Health
The biggest risk to most travellers to Ajmer is from the heat – dehydration, sunstroke and sunburn are common ailments, especially for those who come from more temperate climes. But fortunately, ensuring a regular intake of fluids, using strong sunscreens and wearing a shady hat and sunglasses easily minimise the risks from the hot desert sun. A sunscreen with minimum SPF 20 to escape sunburn is essential.
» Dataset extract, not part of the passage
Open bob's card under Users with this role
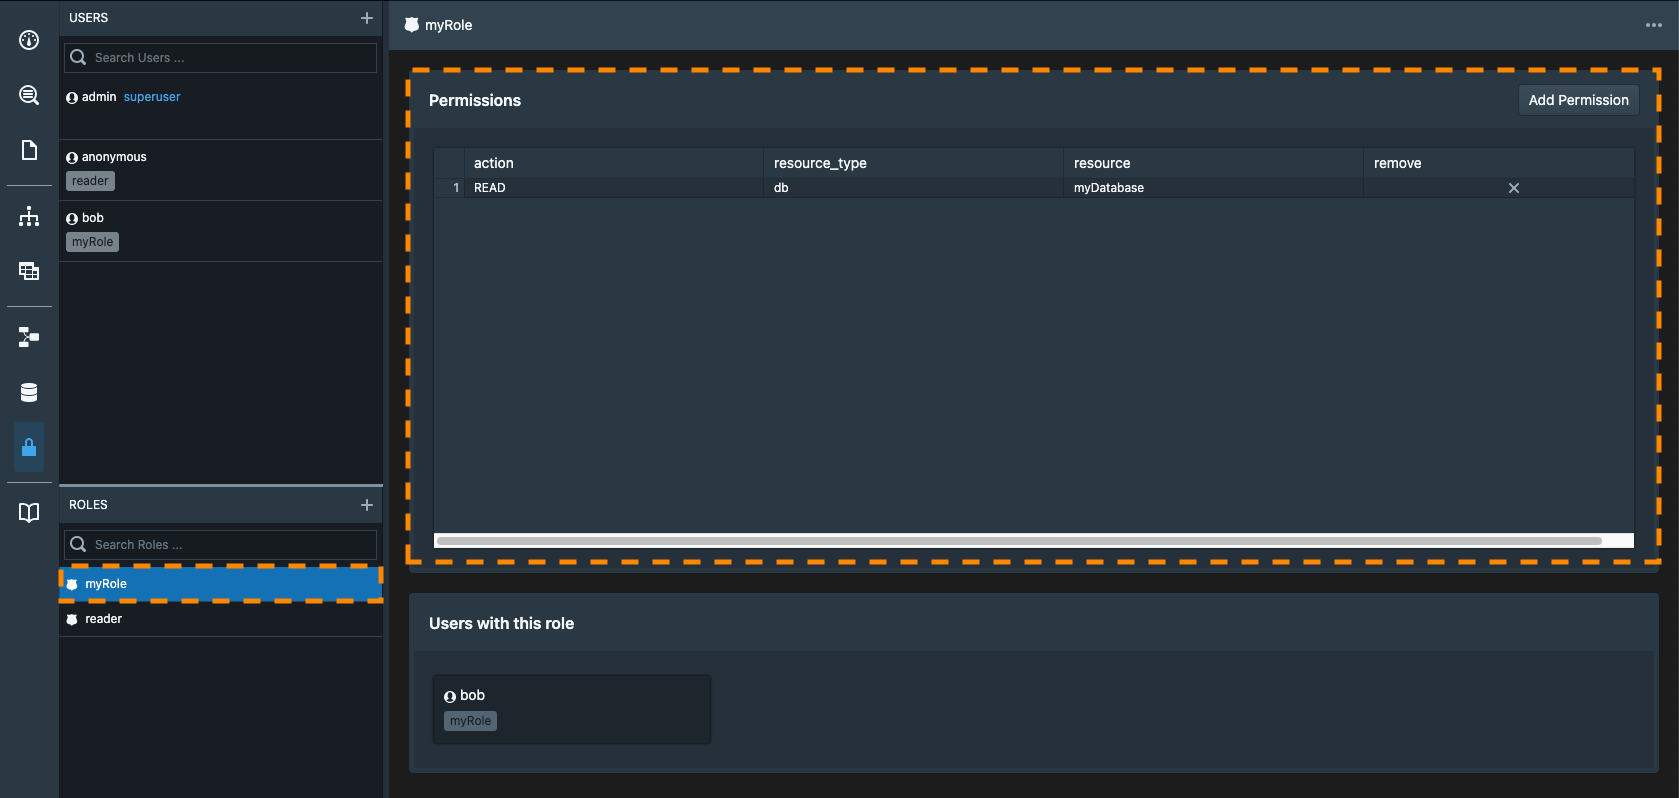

The major risks to your health from the armies of mosquitoes are malaria, encephalitis, kala azar and dengue. Cover your arms and legs; be liberal with the repellent and in problem areas sleep under a mosquito net. Traveller's diarrhoea is another running problem and year after year traveller after traveller gets the ‘loosies'. Ensure it's nothing nastier by avoiding green salads, uncooked food, and water that you haven't sanitised by dropping an iodine pill into. Slightly more serious is the risk of contacting AIDS, Hepatitis B and other sexually transmitted diseases. For your sake and the sake of the people you're visiting always use a condom. Have safe responsible sex.
The quality of health services is just about adequate in Ajmer with a few private nursing homes and government hospitals. Any serious ailments will require medical treatment available at Jaipur, the closest centre with adequate medical facilities. Medicines are fairly cheap and though chemist shops in the cities are well stocked, it is always a good idea to take along prescription drugs. Travellers from yellow fever areas are required to have an inoculation certificate. Prior inoculation for poliomyelitis is recommended.
Safety
The fact that Ajmer is a pilgrim city doesn't make it any safer than other places in the state; so all travellers are strongly advised to play safe. Travellers are advised to practise a fair degree of caution and not trust blindly. Try to deal with accredited or licensed travel agents, guides and tour operators only. Be extremely alert after sunset and try your best to be in a familiar area when it gets dark. One of the things that protect travellers here is the vast crowd in most places. The multitudes however, disappear into their homes at night, and you go from having a huge thick safety quilt to a flimsy sheet! Political disturbances and riots are usually localised and everyone's aware well in advance of potentially troubled days ahead. Cases of mugging, theft and pick pocketing often happen and tourists are the favourite target of touts and scamsters though by and large serious crimes against travellers are rare. Women travelling alone, particularly need to be over cautious, as the state is notoriously chauvinistic in its attitude to lone women, often considered fair game.
Basic precautions
Keep your money and travel documents close to your body (perhaps in a pouch slung around your neck, tucked out of sight under your shirt), Keep several photocopies of your passport, insurance, travellers' cheques etc. scattered through your luggage, Do not use a waist pouch, it may as well be a transparent plastic bag: it's that fragile and that obvious! Do not put all your money in one place, Many women travellers wear the long tunic and loose pyjama dress of Indian women called the salwar-kameez and find that it substantially dissuades unwanted male attention. If you are travelling alone, do not advertise it. If you lose your passport, lodge a First Information Report at the local police station and contact your embassy.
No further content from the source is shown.